PROMPT
Give the records from the line containing "Switch to the 电影 category tab" through the line containing "click(1003, 593)", both included, as a two-column CSV with the columns instruction and response. Write one row per record, putting its text and its answer each in a single quoted field with line breaks replaced by spaces, and leave out the pictures.

SOURCE DATA
· · · ·

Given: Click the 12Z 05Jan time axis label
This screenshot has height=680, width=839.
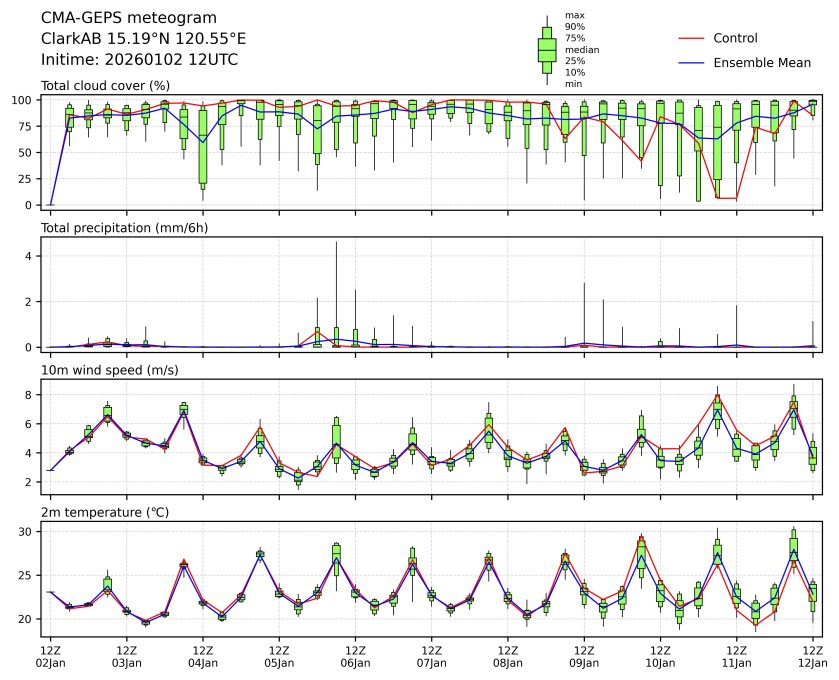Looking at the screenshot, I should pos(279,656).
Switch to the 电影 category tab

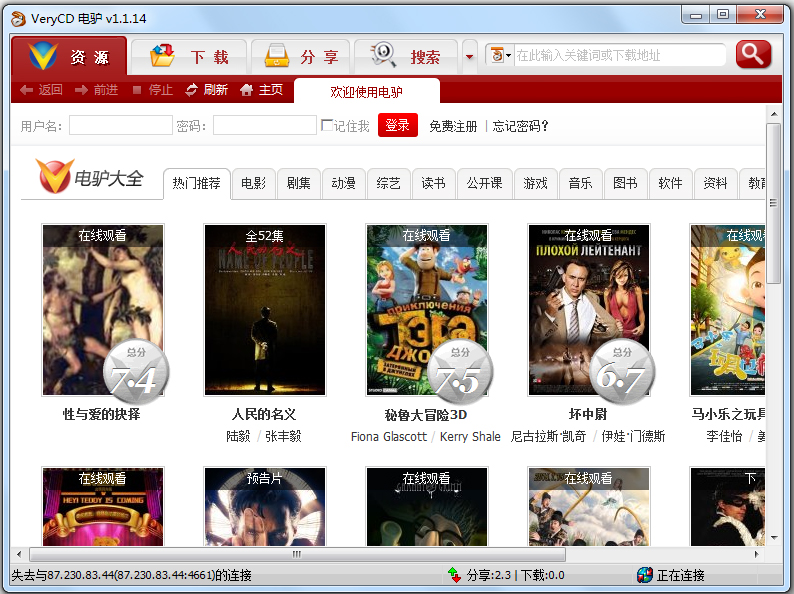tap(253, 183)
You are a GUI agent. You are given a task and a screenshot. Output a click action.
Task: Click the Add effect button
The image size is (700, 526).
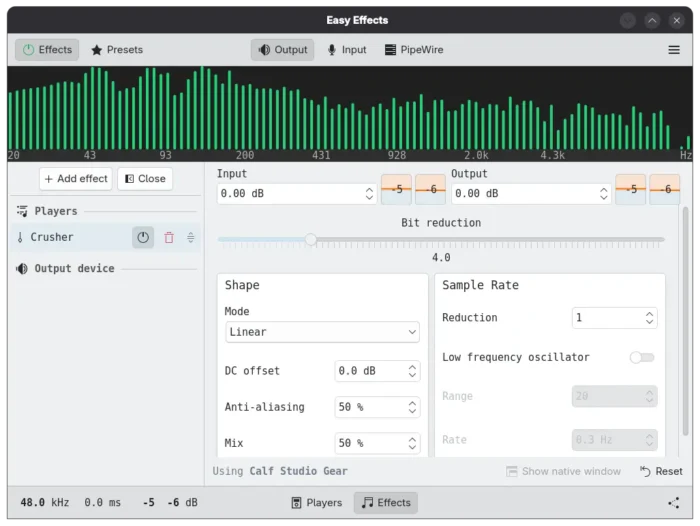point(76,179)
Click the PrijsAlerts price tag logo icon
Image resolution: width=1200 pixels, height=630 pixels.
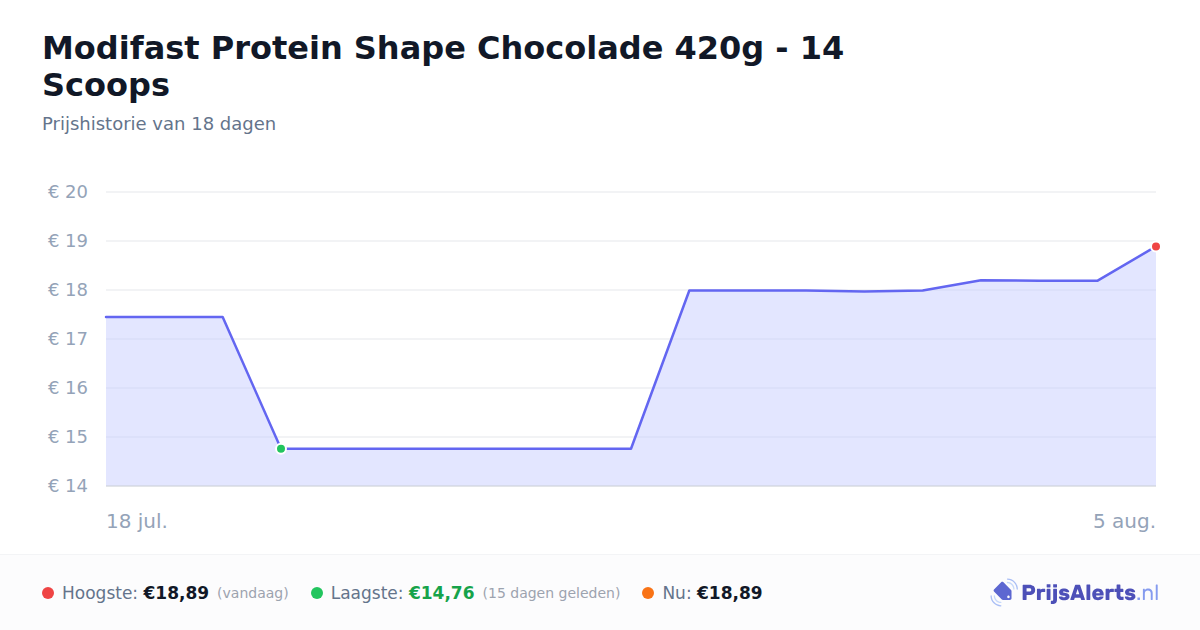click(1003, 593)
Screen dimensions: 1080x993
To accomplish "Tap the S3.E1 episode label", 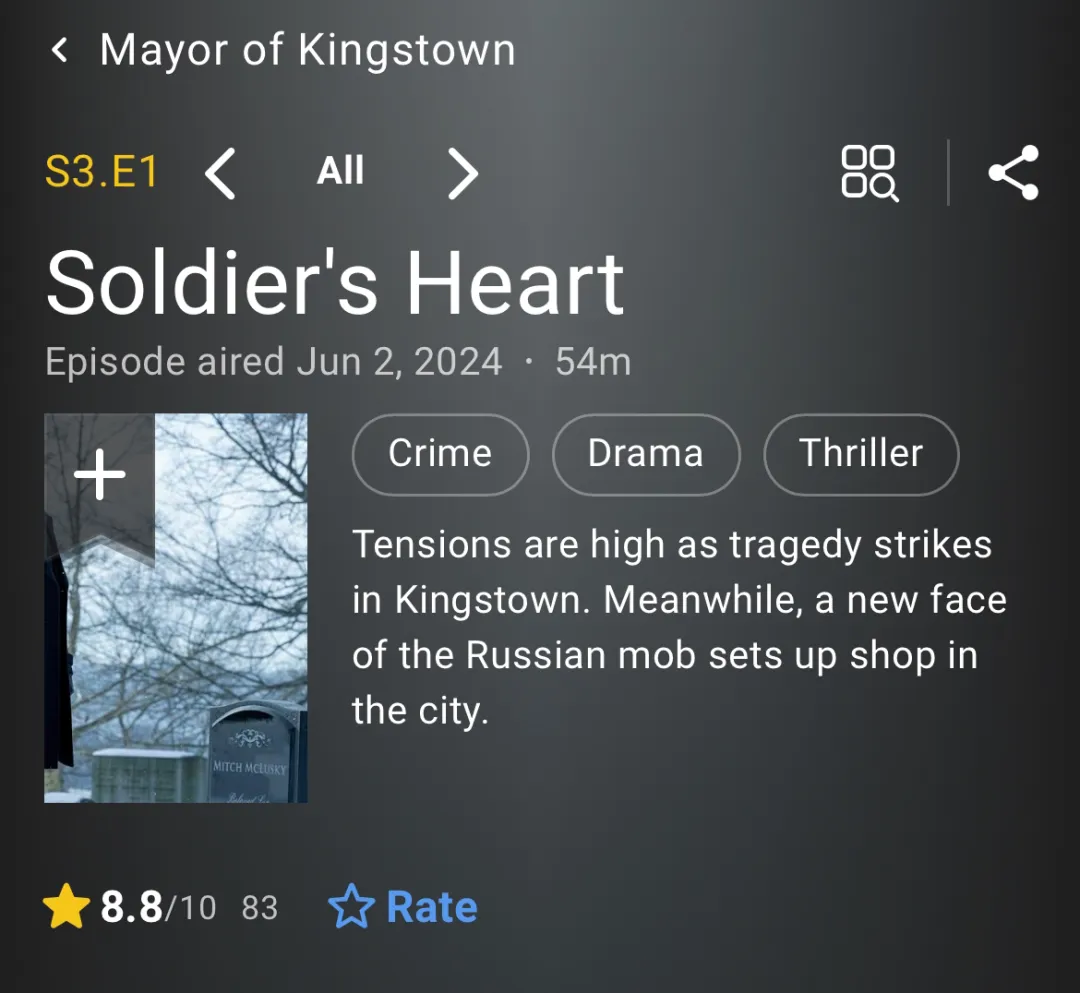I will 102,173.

· · · ·

RESPONSE
instruction,response
"Switch to the 电影 category tab","tap(253, 183)"
"You are a GUI agent. You are given a task and a screenshot. Output a click action. Task: Click the Add effect button The image size is (700, 526).","point(76,179)"
"Click the PrijsAlerts price tag logo icon Image resolution: width=1200 pixels, height=630 pixels.","click(1003, 593)"